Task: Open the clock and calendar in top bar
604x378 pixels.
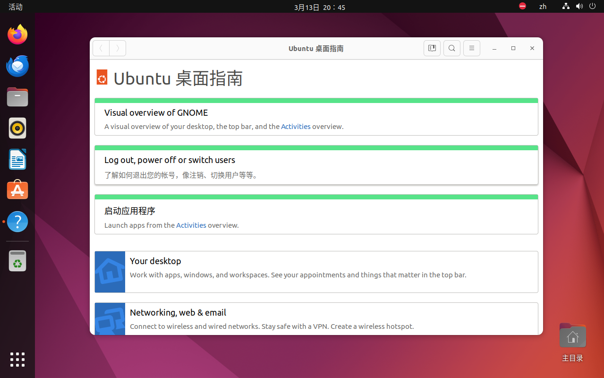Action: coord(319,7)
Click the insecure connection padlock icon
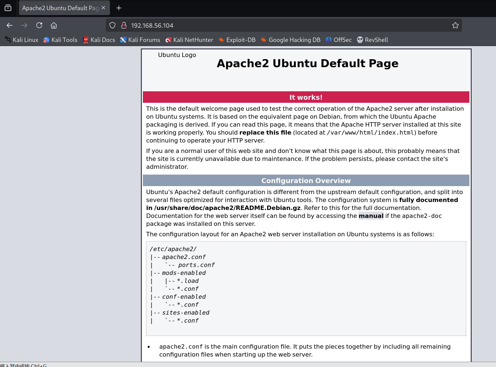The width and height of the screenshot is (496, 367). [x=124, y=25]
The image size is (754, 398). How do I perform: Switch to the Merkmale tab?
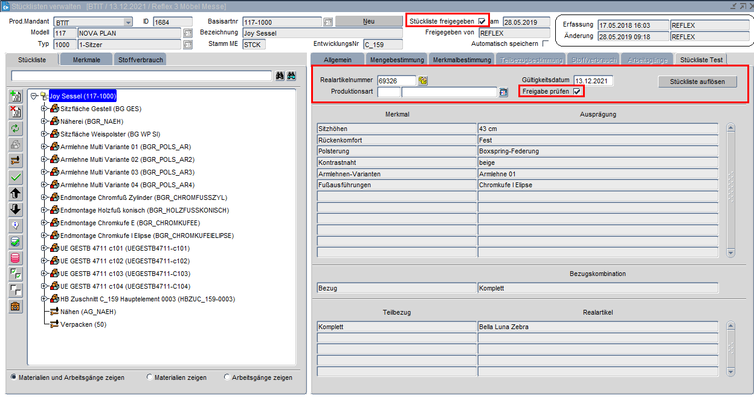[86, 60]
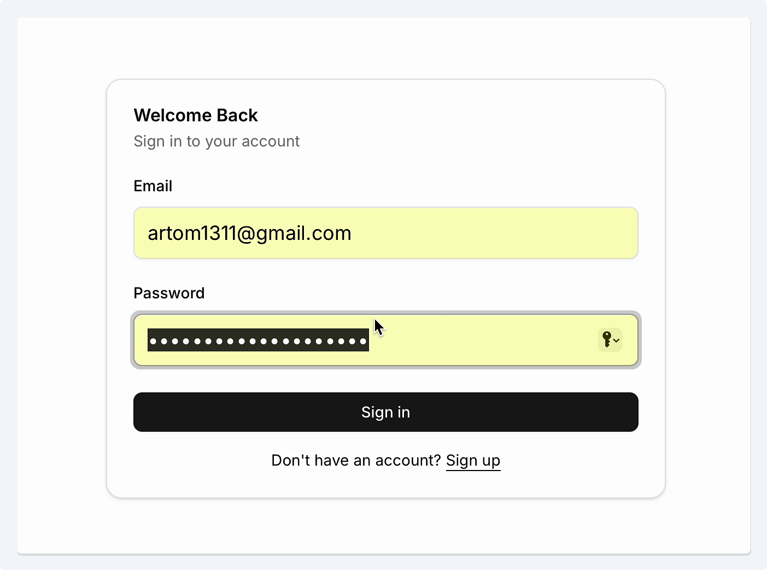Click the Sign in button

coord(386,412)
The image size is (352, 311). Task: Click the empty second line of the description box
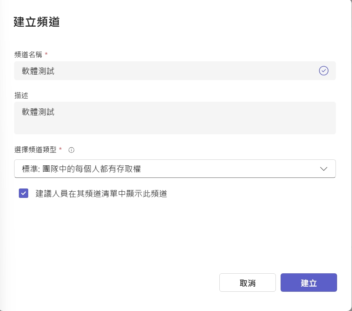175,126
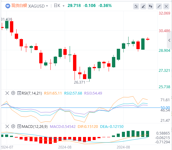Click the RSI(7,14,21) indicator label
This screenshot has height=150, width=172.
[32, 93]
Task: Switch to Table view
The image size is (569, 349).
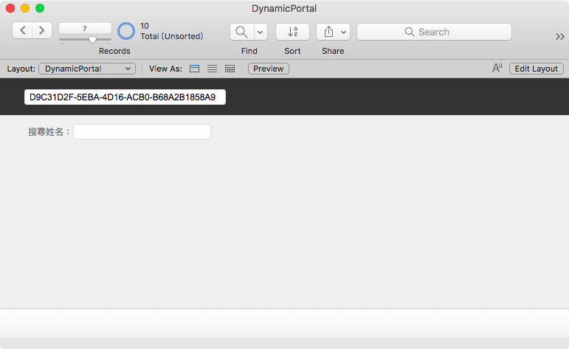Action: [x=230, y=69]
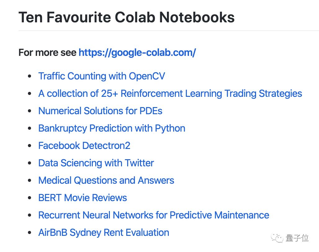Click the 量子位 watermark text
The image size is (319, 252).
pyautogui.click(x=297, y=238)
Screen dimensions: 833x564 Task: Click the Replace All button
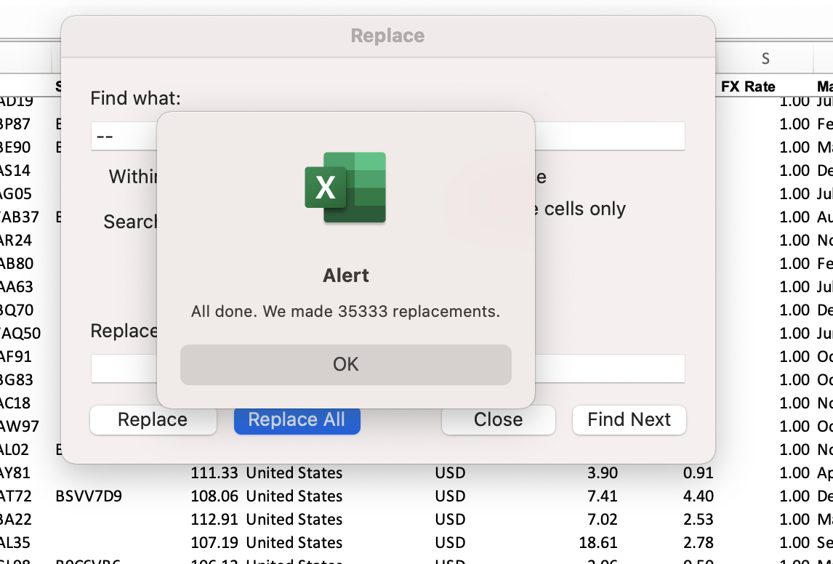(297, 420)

——

--- Problem ---
Render the items from the line with "Screen dimensions: 833x564" through the end of the items as a two-column CSV with the columns instruction and location. Give one row for each item, with its text and its answer each in a single quoted field, replace line breaks with spaces, and leave out the pictures.

--- Answer to this exercise ---
instruction,location
"Screen dimensions: 833x564 Task: Click the Replace All button","(297, 420)"